With my second baby, I really wanted to try to breast feed and pushed for it. 10 years ago they didn't encourage enough so if you struggled they suggested formula which stops you producing. Skin to skin works wonders and make sure you squash your nipple like a hamburger and guide into your babies mouth (tip from nurse).
Keep asking for demos. I was in hospital for a week both times, you have expert advice on tap but only if you request.
If things don't work out then fed is best all round.
Good luck x

Commonwasher · 19/12/2020 23:54

It can be soul destroying in the beginning but just keep doing a little & often.
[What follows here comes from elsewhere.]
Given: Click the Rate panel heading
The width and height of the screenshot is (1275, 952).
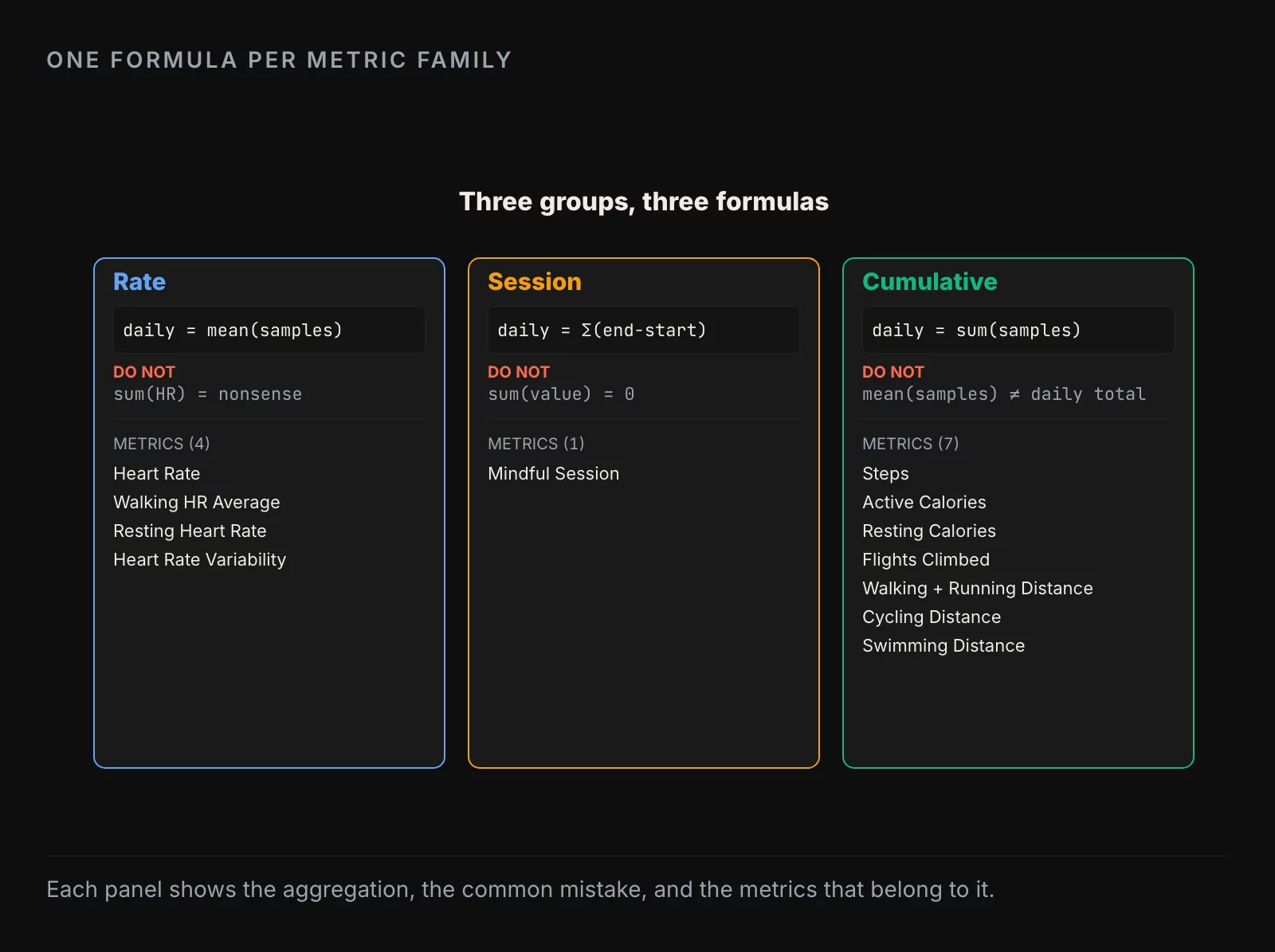Looking at the screenshot, I should (x=139, y=281).
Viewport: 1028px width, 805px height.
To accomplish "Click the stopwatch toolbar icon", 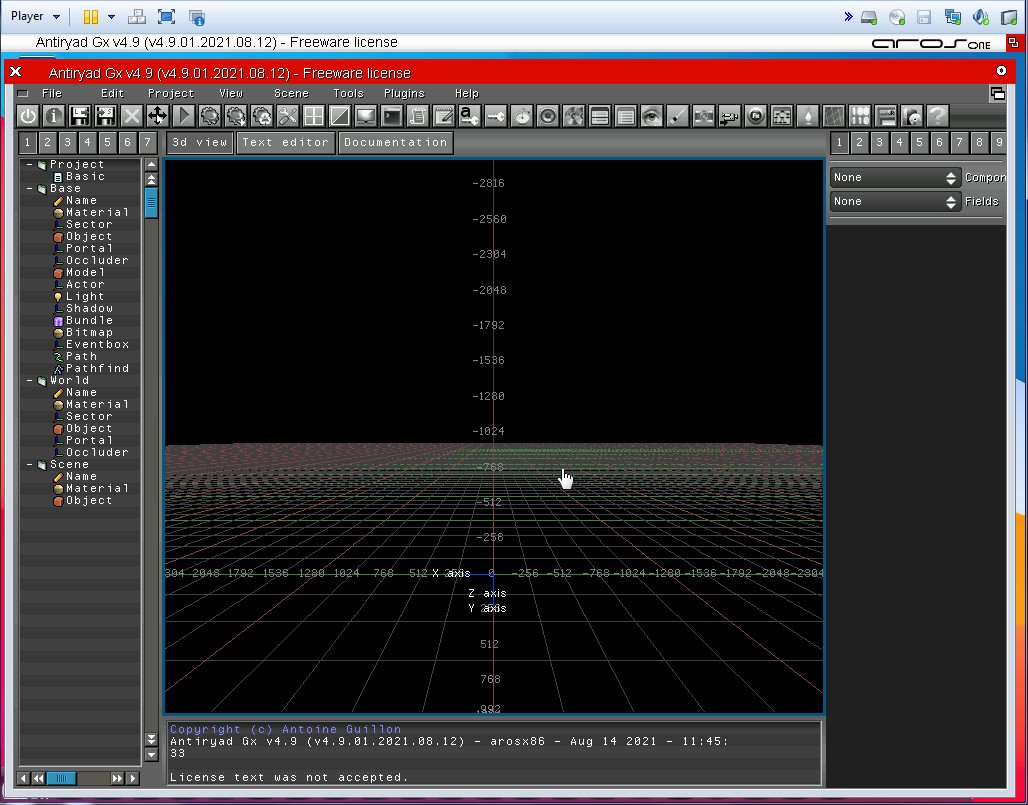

After a few weeks you can shove him/her under your jumper and they will find your nipple and suck but it takes time to learn.

I found it helpful to kind of hook baby on aiming my nipple at the top/back of his mouth. He needs a wide mouth open and full of quite a lot of breast to suck effectively not to nibble frantically on the end of your nipple. I waited until mine cried with mouth wide open then tried to wop them on — as other peeps said, your hand behind their shoulders and neck not on the back of their head, is better as they need their head back a bit to latch.

It’s hard going in the early days but worth trying x

And congrats!!! Nice to have good news in such rubbish times!

lavenderchocolate · 20/12/2020 01:30

Thank you Smile

Currently he is just slipping off the latch, I’ll push for the tongue tie go be sorted as he can latch and I am producing milk, it’s so frustrating.

He was actually slightly past term. I went in Monday for an induction, things got tricky and he was born by emergency section on Wednesday at 40 + 3. (I am 40 so was induced due to my age.)

OP posts:
AlwaysLatte · 20/12/2020 01:36

Congratulations! Sounds very familiar and both mine had tongue tie.

lavenderchocolate · 20/12/2020 01:55

Thank you. This is all so helpful as I’ve done the things suggested above but off he comes and as pp said eventually he gets so frustrated he can’t relatch.

One of the midwives did say she could see a small tongue tie. How do we go about getting this sorted? I really want to feed him myself.

OP posts:
Oct18mummy · 20/12/2020 05:53

My son had tongue tie the midwife put us in contact with the relevant department and did the referral in the hospital and it was done within days. It’s such a quick procedure over in seconds, no blood and no crying and it dramatically improved feeding. I also used breast shields for a while too to help with the latch and took them away a few weeks after tongue tie snip. Just push your midwife for answers and referral x

peachypetite · 20/12/2020 06:12

Hi OP my baby is four weeks and she wouldn’t latch either. I’m now expressing and she has two formula feeds during the night.
www.mumsnet.com/Talk/breast_and_bottle_feeding/4089262-Please-help-Baby-not-latching-milk-coming-in-in-pain
That was my thread. With regard to the pumping in the first few days I was doing it every two hours. Now I can go longer. Tbh it’s working well for us and means all the responsibility of feeding isn’t on me.

lavenderchocolate · 20/12/2020 07:38

Thank you. peachy I am reading your thread now.

Ds will feed but I think he gets tiny amounts as he’s constantly slipping off. There have been maybe three successful breastfeeds where he’s stayed latched on so he can do it. I haven’t been able to breastfeed him since arriving home yesterday at around half nine in the evening. I’ve expressed some but not much is coming. I have no idea if my milk is rubbish, my pump is rubbish or I’m blocked somewhere? I’m really upset about it as something that should be so lovely is so fraught.

OP posts:
peachypetite · 20/12/2020 08:38

Oh OP I know exactly how you feel. Which pump are you using? It definitely took me a while to get to the point I’m at now. Has baby had some formula in the meantime?